This notebook adapted contents from:
- Bayesian Data Analysis, A. Gelman, et .al.
- https://am207.github.io/2017/lectures/
We have seen conjugate priors that are nice and have some explanation for us to understand to boot. But the algebra can be tediousm and while we can build all these examples, we run the danger of bending the model to algrebra. The best thing to do is to adapt our prior to the situation, and make sure the priors do not strongly influence the posterior distribution.
In Bayesian modeling, we always need to construct prior distribution of parameters that we want to infer about. There are a number of approaches to do this:
%matplotlib inline
import numpy as np
import matplotlib.pylab as plt
from scipy.stats import beta
import seaborn as sn
from scipy.stats import norm
plt.rcParams['figure.figsize'] = (12,6)
What we want are uninformative priors. Let us first consider priors on location. Why not assign flat priors? Are not those the most un-informative? Since we do not know where the actual value lies in the parameter space, we might as well consider all values with equal probability. This prior however is not transformation invariant. What does this mean? Suppose we have a random variable X from $Bernoulli(\theta)$. We define the prior $p(\theta)=1$.
We define a prior $p(\theta) = 1$ on the range $[0,1]$
x = np.linspace( 0.000 ,1, 150 )
y = np.linspace( 1.0, 1.0, 150 )
lines = plt.plot( x, y, color="#A60628", lw = 3 )
plt.fill_between( x, 0, y, alpha = 0.2, color = lines[0].get_color() )
plt.autoscale(tight=True)
plt.ylim( 0, 2)
We now peform a logit transform $log(\frac{\theta}{1-\theta})$, which stretch $\theta$ across the real line.
psi = np.linspace( -10 ,10, 150 )
y = np.exp(psi) / (1 + np.exp(psi))**2
lines = plt.plot( psi, y, color="#A60628", lw = 3 )
plt.fill_between( psi, 0, y, alpha = 0.2, color = lines[0].get_color() )
plt.autoscale(tight=True)
plt.ylim( 0, .4);
This is not a flat prior, which is to say our original $p(\theta) = 1$ do carry information after all.

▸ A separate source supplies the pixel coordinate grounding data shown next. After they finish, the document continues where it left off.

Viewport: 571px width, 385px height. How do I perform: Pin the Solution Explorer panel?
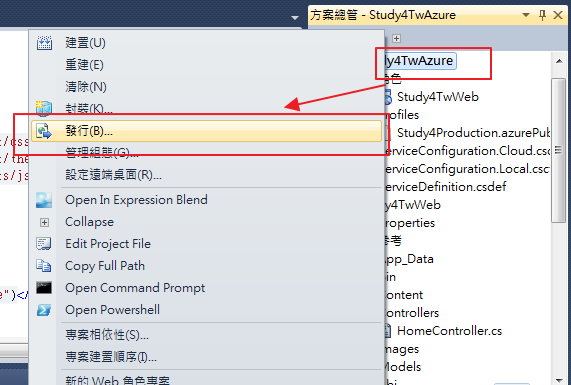(542, 15)
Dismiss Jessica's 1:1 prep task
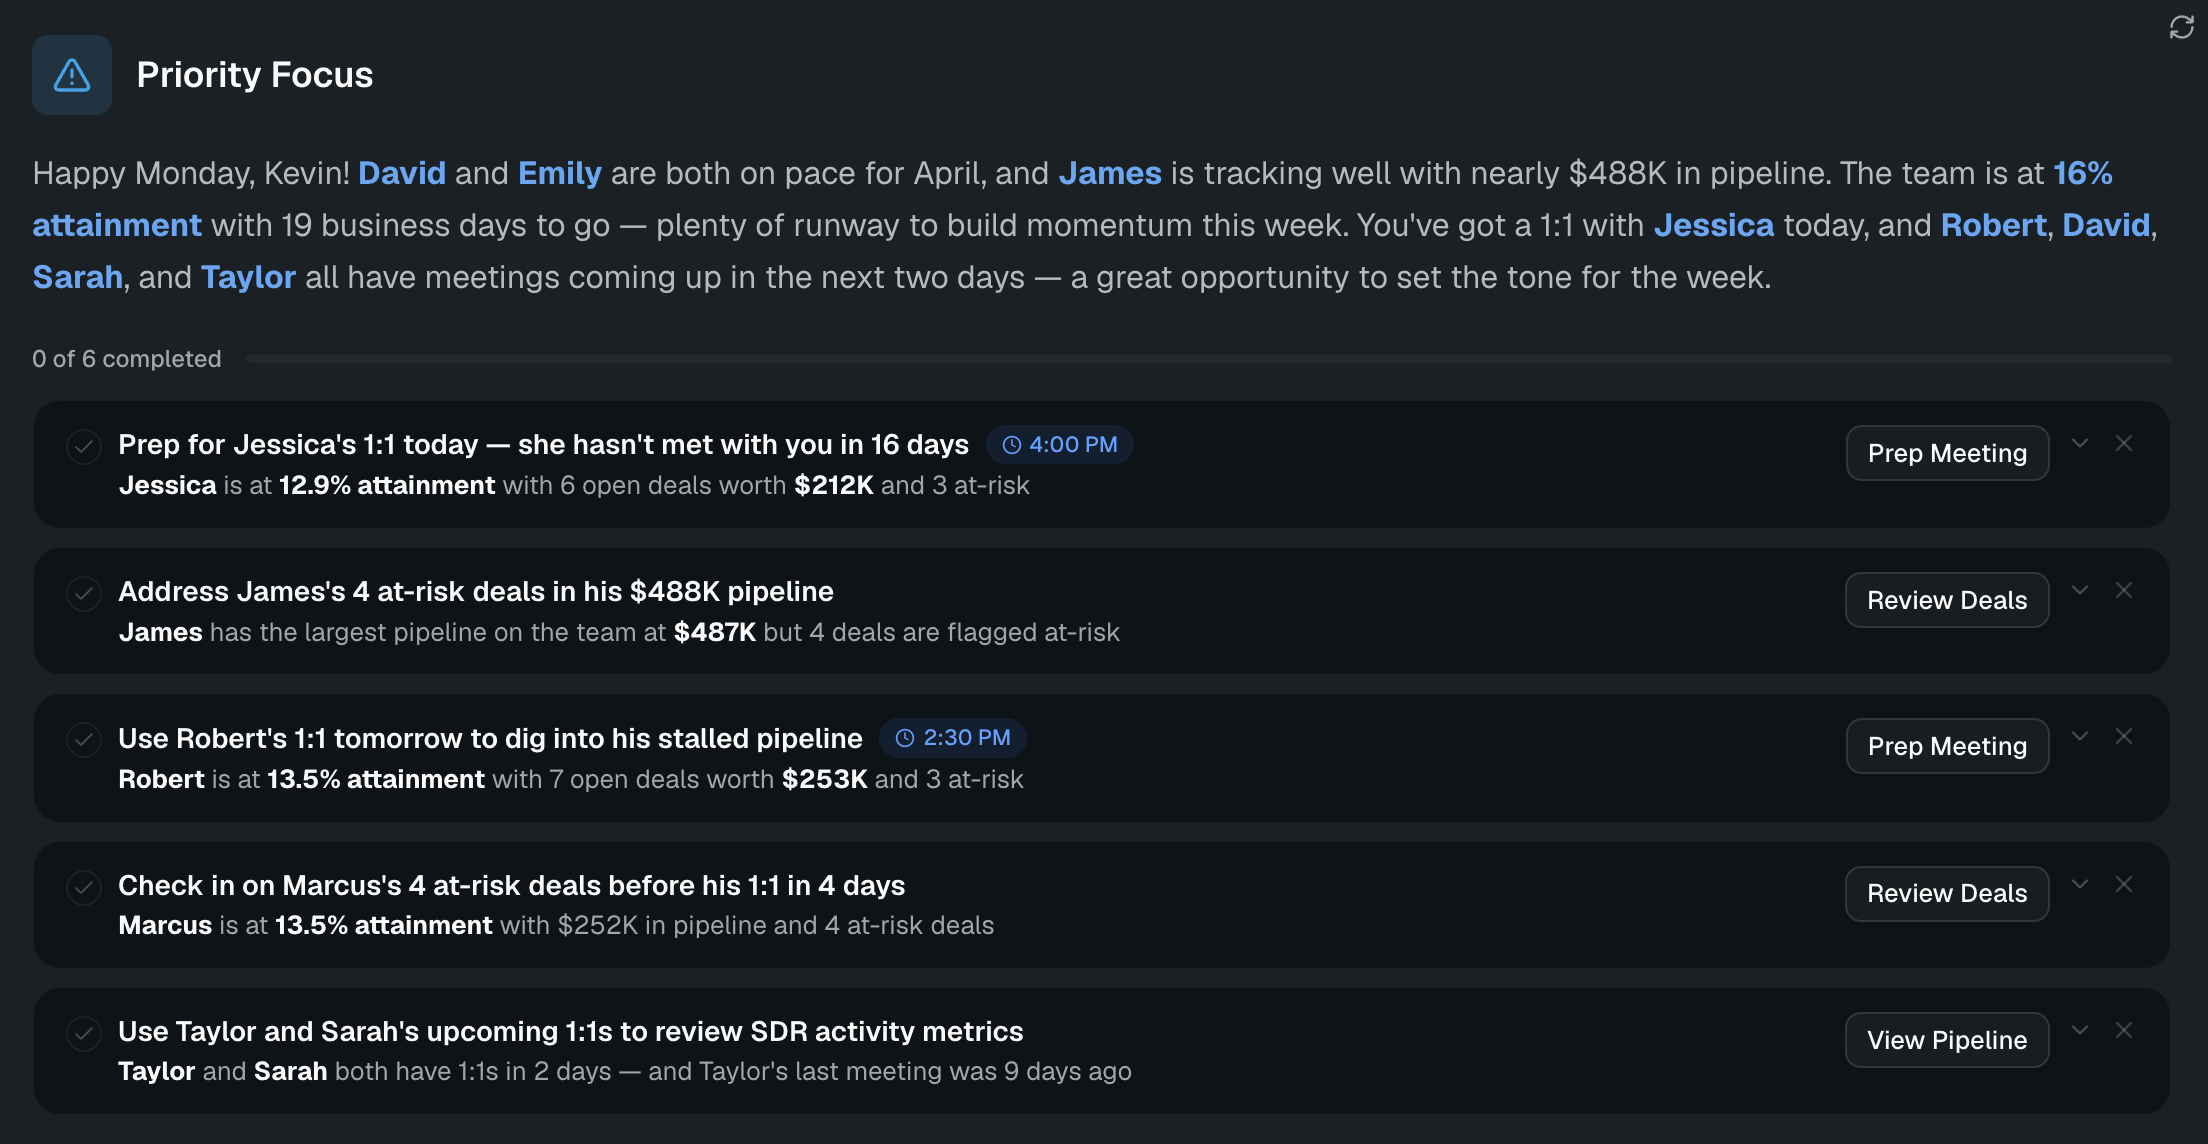The image size is (2208, 1144). coord(2124,443)
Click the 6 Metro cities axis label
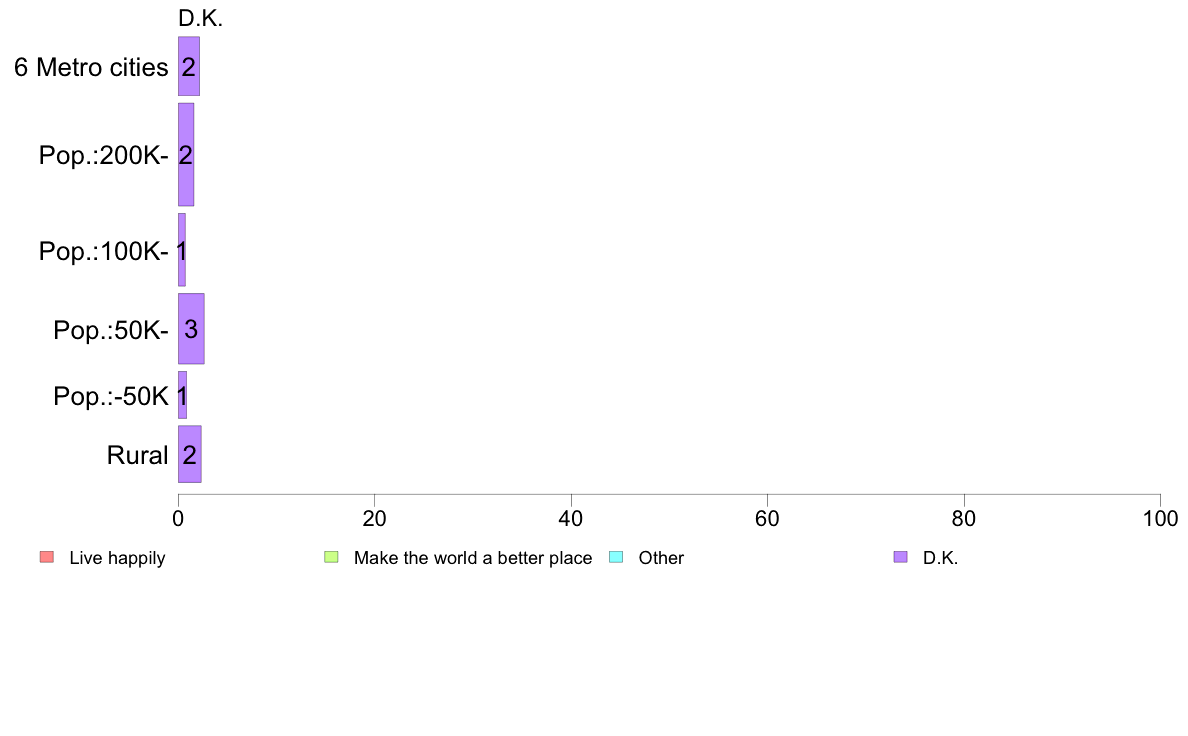Viewport: 1188px width, 736px height. 91,67
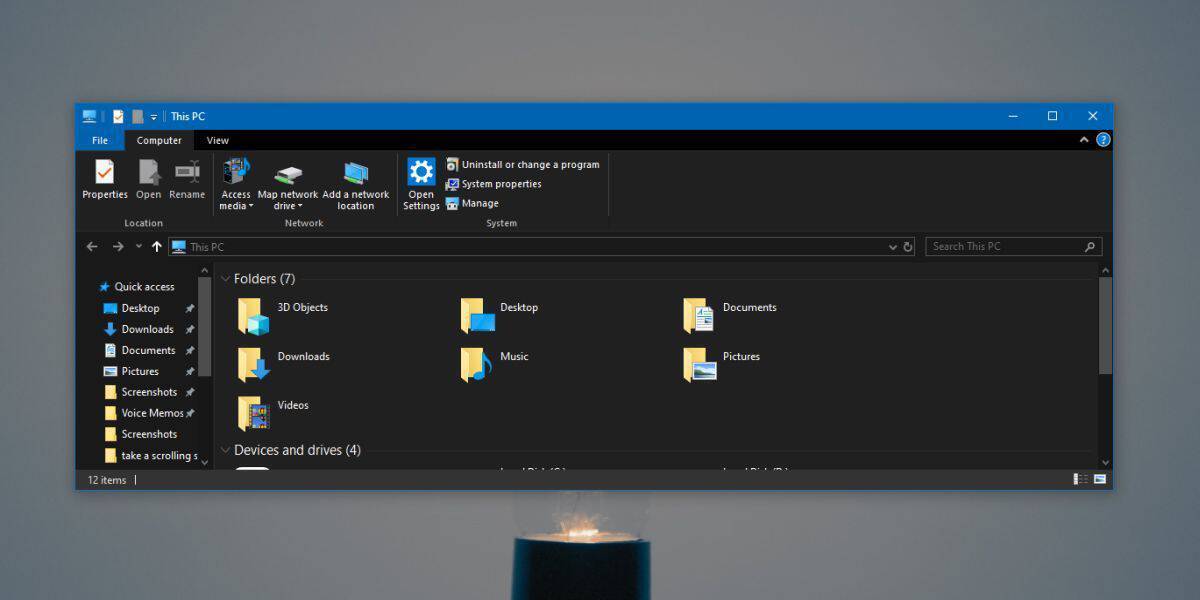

Another way to think about this is the beta-binomial model in which you use a uniform, ie a Beta(1,1) prior. This adds one “success” and one “failure”, which in the limit of low data can have quite a regularizing effect.
p = beta(1,1)
p2 = beta(4,1)
p3 = beta(10,3)
x = np.linspace(0, 1, 100)
plt.plot(x, p.pdf(x))
plt.fill_between( x, 0, p.pdf(x), alpha = 0.2, label='Beta(1,1)')
plt.plot(x, p2.pdf(x))
plt.fill_between( x, 0, p2.pdf(x), alpha = 0.2, label='Beta(4,1)')
plt.plot(x, p3.pdf(x))
plt.fill_between( x, 0, p3.pdf(x), alpha = 0.2, label='Beta(10,3)')
plt.legend()
plt.autoscale(tight=True)
The location prior above can produce any sample on the real line. Thus, this flat prior is not a probability density because it does not integrate to a finite number. Such a prior is called an improper prior. It expresses our state of ignorance on the random variable in question. Despite the fact that this prior is both improper and dependent on parametrization, it is widely used.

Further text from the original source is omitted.